The team also found that immune activation decreases the expression of 75 percent of ‘high-confidence’ autism genes in a database of known autism genes.

The study represents a step forward in understanding how maternal infection might boost autism risk, says Alan Brown, professor of psychiatry and epidemiology at Columbia University, who was not involved in the study. “The findings indeed overlap with several genes and mechanistic pathways that have been suggested in autism,” says Brown.

Time lapse:

Maternal immune activation does not appear to affect the expression of FMR1 or CHD8, two genes with strong ties to autism. But each of these genes is known to regulate hundreds of others, and some of their targets are altered.

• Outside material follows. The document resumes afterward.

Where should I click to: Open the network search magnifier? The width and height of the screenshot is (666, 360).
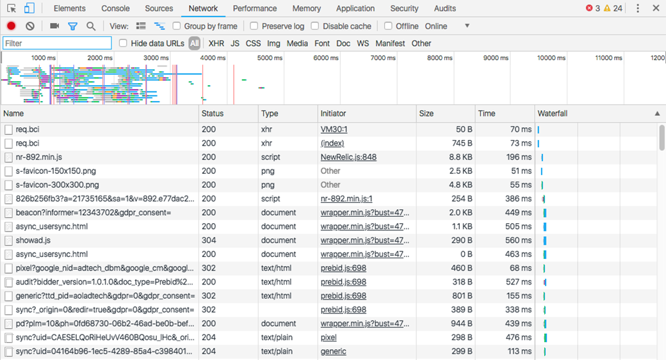91,26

The researchers compared their findings with those from studies of postmortem brain tissue from people with autism, and found large networks of genes in common. For instance, a network of genes involved in protein translation is altered in both types of tissue.

But looking at the single-gene level indicates less convergence. Dozens of disrupted genes in mature human brain tissue are similarly changed in rat fetuses, but that is less than 5 percent of the roughly 9,000 genes that Courchesne’s team found altered.

One possible explanation is that some of the genes have functions in early brain development and are not detectable in the mature brain, says Tiziano Pramparo, research scientist at the University of California, San Diego, who led the new study.

The rat model may have limited relevance to people for other reasons. The researchers induce an infection in rats that is much more severe than most of the ones that pregnant women get. “That’s why we see a massive dysregulation of genes,” Pramparo says. “This is not the case with getting a common cold.”

What’s more, various genetic factors as well as the timing of a maternal infection are likely to play a role in which children develop autism, Bauman says. The vast majority of women who have infections during pregnancy do not have children with the condition.

In future studies, the researchers plan to examine gene expression in blood samples of toddlers with autism.

References:

  1. Lombardo M.V. et al. Mol. Psychiatry Epub ahead of print (2017) PubMed

Corrections

This article has been modified from the original. The original article incorrectly cited Eric Courchesne, rather than Tiziano Pramparo, as the lead investigator.